My wife could have attended the service, of course, but she is not at all comfortable sitting away from me, on the other side of the mekhitzah with the women, a non-Jew among ultra-Orthodox strangers.  I was glad to hear that she had taken a ride and picked up some breakfast.

“They’re not even done yet,” I told her as soon as I entered the car.  “They’re going to do the afternoon service and then first have Kiddush.  I think we should have our Kiddush at Olive Garden.”  My wife smirked and I knew there would be minestrone and salad in my immediate future.  “You stole their yarmulke,” she pointed out.  It was then that I realized that the black skullcap was still on my head.

While we were eating, we suddenly heard the voice of one of the servers boom out from across the room:  “Attention, Olive Garden!  We have a very special birthday in the house!  Please join me in singing to Ruth, who is 94 years old today!”

We looked over to the table at which the server was standing.  Along with the birthday girl were four or five of her friends, all very snazzily dressed, all of whom looked to be over the age of ninety.  My wife and I were both smiling broadly as we sang along and joined in the applause.

Happy birthday, Ruth!


Merry (Jewish) Christmas


So.  Christmas Eve already, huh?

Having grown up Jewish, I harbored mixed feelings about Christmas for many years.  Even now, after fifteen years of marriage to a Christian woman whose mother pastors an evangelical church, Christmas doesn’t come naturally to me.

As a child, my family did its best to ignore Christmas even though it was, of course, happening all around us.  We had candle-lighting and latkes on Hanukkah, but we kept it very low key.  None of this eight nights of gifts stuff that is so popular now.

We lived in a suburb of New York City that had a very large Jewish community.  The public schools remained notably neutral, with holiday decorations almost nonexistent.

Then, in my junior year of high school, my mother took a job in the central Hudson Valley.  We had only moved about fifty miles away, but it was a bit of a culture shock.  Suddenly, I was in a high school that had tinsel draped across the hallways, colored strings of blinking lights, Santas, reindeer and the whole shebang.  I was a little uncomfortable at first, but my heart sang.  This was just so beautiful and it made me smile.

This was a huge high school (it was a quarter of a mile from one end to the other and was populated by well over 2,000 students), and I had heard a rumor that there was one other Jewish student in attendance other than my sister and myself.  I never did meet him.

I kept running into walls that I didn’t know were there.

When a fellow student asked me which was my favorite Christmas carol, my answer was something along the lines of “Um…”  Does Maos Tzur count?

I tried out for and was accepted into the school’s musical theater production.  One day I noticed that everyone seemed to have disappeared before a rehearsal.  As I went around looking for my cohorts, I opened a door and found them all crammed into a room holding a prayer meeting.

I made an effort to explain about being Jewish, but it was too foreign of a concept to resonate with my fellows.  I did my best to fit in, which wasn’t too hard since the holiday season was upon us and I was thoroughly enjoying the Christmas spirit.  I tried to remember not to mention this at home.

#### Extracted data
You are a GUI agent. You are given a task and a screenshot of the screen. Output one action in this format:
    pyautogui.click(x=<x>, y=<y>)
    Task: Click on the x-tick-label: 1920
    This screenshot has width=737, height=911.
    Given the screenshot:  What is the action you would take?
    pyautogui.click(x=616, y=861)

#### Task directions
From the text shown, list each holiday decoration it names in the Hudson Valley high school.

#### Task output
- Tinsel draped across the hallways
- Colored strings of blinking lights
- Santas
- Reindeer